-- start of Supplied data --

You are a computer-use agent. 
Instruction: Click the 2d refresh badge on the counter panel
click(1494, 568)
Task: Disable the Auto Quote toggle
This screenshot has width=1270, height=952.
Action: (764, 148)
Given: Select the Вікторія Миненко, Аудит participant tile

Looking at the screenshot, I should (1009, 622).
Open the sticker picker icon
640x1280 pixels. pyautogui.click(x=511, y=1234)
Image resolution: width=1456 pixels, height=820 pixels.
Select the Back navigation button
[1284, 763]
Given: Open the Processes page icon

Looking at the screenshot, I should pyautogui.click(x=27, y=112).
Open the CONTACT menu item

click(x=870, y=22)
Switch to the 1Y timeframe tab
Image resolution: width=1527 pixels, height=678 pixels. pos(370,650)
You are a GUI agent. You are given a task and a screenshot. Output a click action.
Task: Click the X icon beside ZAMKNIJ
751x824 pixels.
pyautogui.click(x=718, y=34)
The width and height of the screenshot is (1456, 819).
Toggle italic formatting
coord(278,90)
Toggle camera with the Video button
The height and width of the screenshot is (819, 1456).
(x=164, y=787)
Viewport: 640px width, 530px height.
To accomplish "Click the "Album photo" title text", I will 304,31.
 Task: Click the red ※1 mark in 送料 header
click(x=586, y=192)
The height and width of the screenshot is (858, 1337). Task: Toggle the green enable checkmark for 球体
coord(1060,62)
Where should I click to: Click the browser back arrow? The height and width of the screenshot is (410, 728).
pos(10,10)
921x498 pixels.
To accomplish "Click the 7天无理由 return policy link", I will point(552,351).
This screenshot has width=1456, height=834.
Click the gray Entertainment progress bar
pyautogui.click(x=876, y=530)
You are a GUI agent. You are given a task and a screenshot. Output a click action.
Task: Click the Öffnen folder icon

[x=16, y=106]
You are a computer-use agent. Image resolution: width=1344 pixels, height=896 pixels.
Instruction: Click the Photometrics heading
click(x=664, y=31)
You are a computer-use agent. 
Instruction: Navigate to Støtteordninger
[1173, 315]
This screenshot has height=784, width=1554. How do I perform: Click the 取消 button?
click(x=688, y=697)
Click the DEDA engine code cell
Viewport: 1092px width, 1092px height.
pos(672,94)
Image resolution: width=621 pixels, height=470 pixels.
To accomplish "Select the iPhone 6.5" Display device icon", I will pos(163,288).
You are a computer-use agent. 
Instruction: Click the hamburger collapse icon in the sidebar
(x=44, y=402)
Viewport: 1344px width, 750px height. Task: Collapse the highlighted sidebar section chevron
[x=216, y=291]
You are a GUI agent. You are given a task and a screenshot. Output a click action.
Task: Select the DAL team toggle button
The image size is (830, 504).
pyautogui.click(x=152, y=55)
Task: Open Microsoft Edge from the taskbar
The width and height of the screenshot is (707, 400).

-- end of Supplied data --

» **Task to carry out**
Reproduce every line of the data above word for word, without changing anything.

» **Completed exercise**
You are a computer-use agent. 
Instruction: Click the 2d refresh badge on the counter panel
click(1494, 568)
Task: Disable the Auto Quote toggle
This screenshot has width=1270, height=952.
Action: (764, 148)
Given: Select the Вікторія Миненко, Аудит participant tile

Looking at the screenshot, I should (1009, 622).
Open the sticker picker icon
640x1280 pixels. pyautogui.click(x=511, y=1234)
Image resolution: width=1456 pixels, height=820 pixels.
Select the Back navigation button
[1284, 763]
Given: Open the Processes page icon

Looking at the screenshot, I should pyautogui.click(x=27, y=112).
Open the CONTACT menu item

click(x=870, y=22)
Switch to the 1Y timeframe tab
Image resolution: width=1527 pixels, height=678 pixels. pos(370,650)
You are a GUI agent. You are given a task and a screenshot. Output a click action.
Task: Click the X icon beside ZAMKNIJ
751x824 pixels.
pyautogui.click(x=718, y=34)
The width and height of the screenshot is (1456, 819).
Toggle italic formatting
coord(278,90)
Toggle camera with the Video button
The height and width of the screenshot is (819, 1456).
(x=164, y=787)
Viewport: 640px width, 530px height.
To accomplish "Click the "Album photo" title text", I will 304,31.
 Task: Click the red ※1 mark in 送料 header
click(x=586, y=192)
The height and width of the screenshot is (858, 1337). Task: Toggle the green enable checkmark for 球体
coord(1060,62)
Where should I click to: Click the browser back arrow? The height and width of the screenshot is (410, 728).
pos(10,10)
921x498 pixels.
To accomplish "Click the 7天无理由 return policy link", I will point(552,351).
This screenshot has width=1456, height=834.
Click the gray Entertainment progress bar
pyautogui.click(x=876, y=530)
You are a GUI agent. You are given a task and a screenshot. Output a click action.
Task: Click the Öffnen folder icon

[x=16, y=106]
You are a computer-use agent. Image resolution: width=1344 pixels, height=896 pixels.
Instruction: Click the Photometrics heading
click(x=664, y=31)
You are a computer-use agent. 
Instruction: Navigate to Støtteordninger
[1173, 315]
This screenshot has height=784, width=1554. How do I perform: Click the 取消 button?
click(x=688, y=697)
Click the DEDA engine code cell
Viewport: 1092px width, 1092px height.
pos(672,94)
Image resolution: width=621 pixels, height=470 pixels.
To accomplish "Select the iPhone 6.5" Display device icon", I will pos(163,288).
You are a computer-use agent. 
Instruction: Click the hamburger collapse icon in the sidebar
(x=44, y=402)
Viewport: 1344px width, 750px height. Task: Collapse the highlighted sidebar section chevron
[x=216, y=291]
You are a GUI agent. You are given a task and a screenshot. Output a click action.
Task: Select the DAL team toggle button
The image size is (830, 504).
pyautogui.click(x=152, y=55)
Task: Open Microsoft Edge from the taskbar
The width and height of the screenshot is (707, 400).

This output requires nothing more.